Let $G$ be the verbal subgroup $w^3$ on two generators $x$ and $y$. This means that $G$ has a presentation with generators $x$ and $y$ and defining relations the set of all words over $x$ and $y$ of the form $w^3$ for some word $w$ over $x$ and $y$.
We can represent each binary string to an element of $G$ by sending $0$ to $x$ and $1$ to $y$ and then extending letter by letter. In particular, the two strings of interest, $01$ and $10$, are mapped to $xy$ and $yx$, respectively.
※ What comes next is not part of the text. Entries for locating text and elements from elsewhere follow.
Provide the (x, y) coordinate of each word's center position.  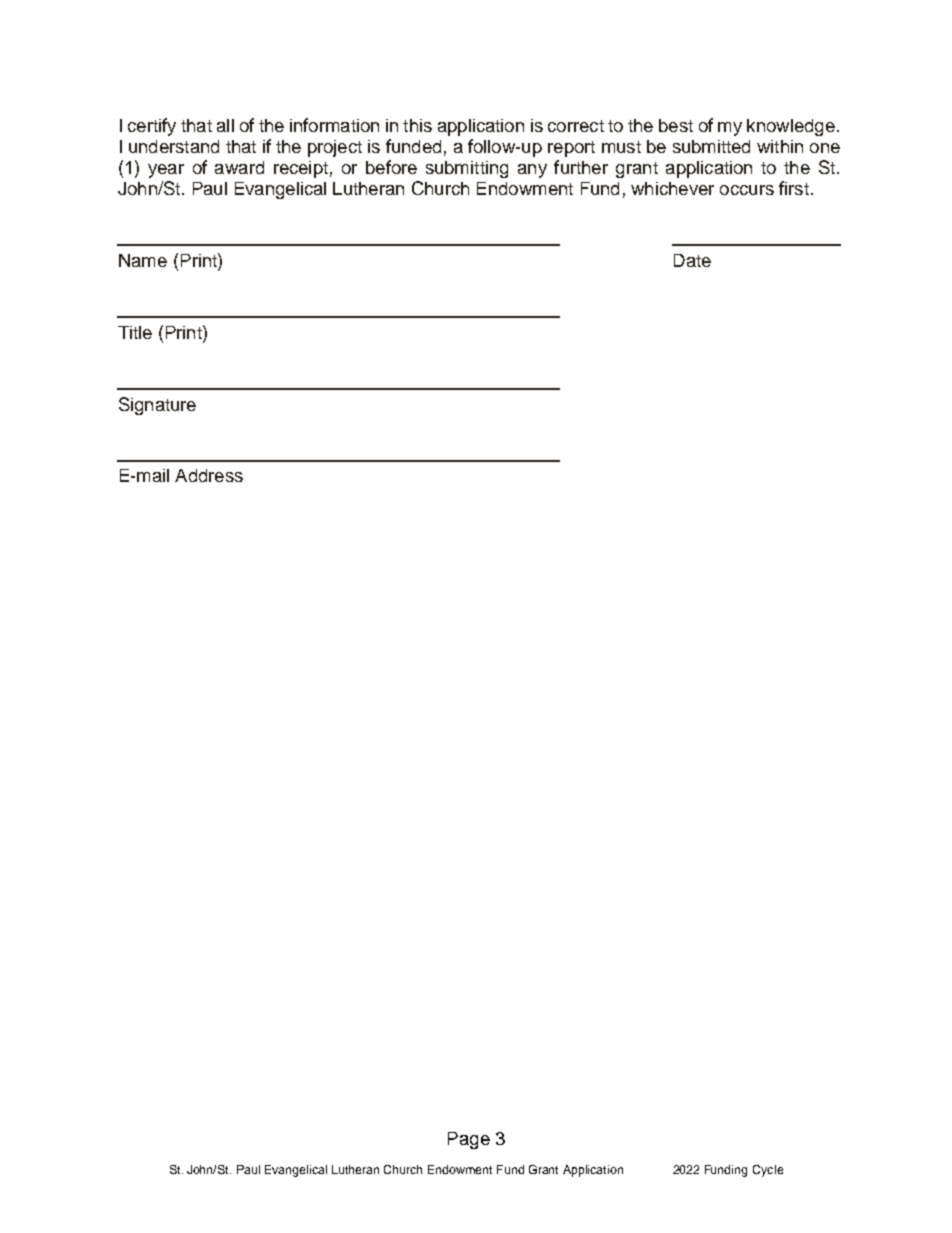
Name (143, 260)
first (794, 188)
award (239, 167)
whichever (672, 188)
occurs (747, 190)
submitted (711, 146)
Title (135, 332)
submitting (467, 169)
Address (209, 475)
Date (692, 260)
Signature (157, 406)
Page (469, 1140)
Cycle (768, 1171)
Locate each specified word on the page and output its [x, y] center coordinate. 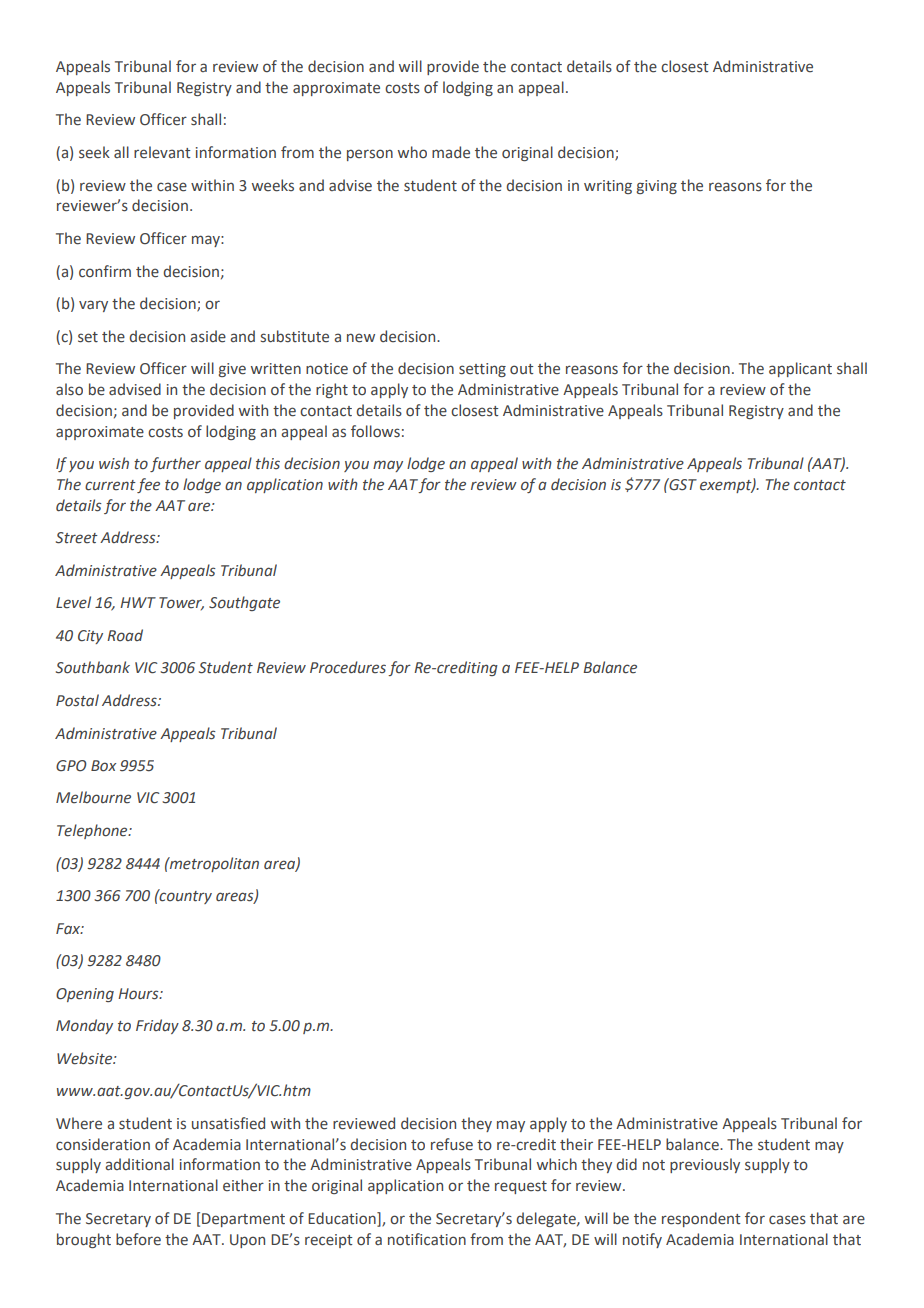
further [175, 464]
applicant [800, 369]
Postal [77, 700]
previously [705, 1165]
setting [482, 370]
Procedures [348, 667]
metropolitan [213, 864]
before [138, 1239]
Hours [139, 994]
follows [375, 431]
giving [657, 187]
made [451, 152]
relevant [162, 152]
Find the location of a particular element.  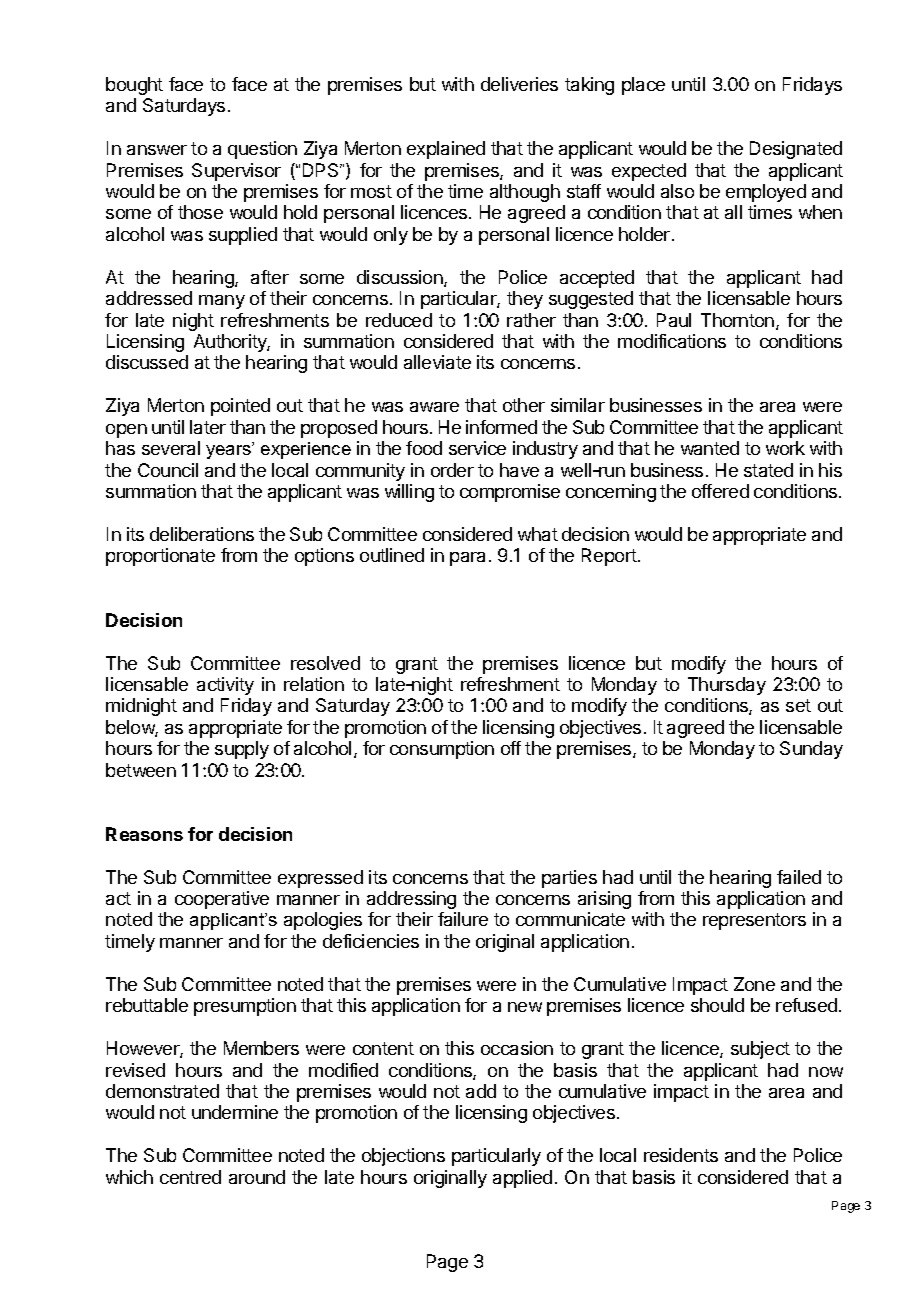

To ask if two binary strings are equivalent via insertions and deletions of words of the form $w^3$ is the same as asking if their representatives are equal in $G$. I'll explain this in more detail in what follows.
Binary strings under the operation of concatenation/juxtaposition correspond to elements of the free monoid on $\{x,y\}$. Their images in $G$, of course, have inverses; for example, $x(x^2) = (x^2)x = 1$ so $x^{-1} = x^2$. Two words over a presentation define the same element of the group defined by the presentation if and only if there is a finite sequence of moves consisting of inserting or deleting trivial relators, i.e. $xx^{-1}$ or $x^{-1}x$ for a generator $x$, or inserting or deleting defining relators. In the group $G$, insertion or deletion of a trivial relator $xx^{-1}$ is the same as insertion or deletion of $x(x^2)$, a defining relator. All this is to say that deciding if two binary strings under concatenation modulo insertion/deletion of words of the form $w^3$ are equivalent is the same as determining if their images in $G$ are equivalent.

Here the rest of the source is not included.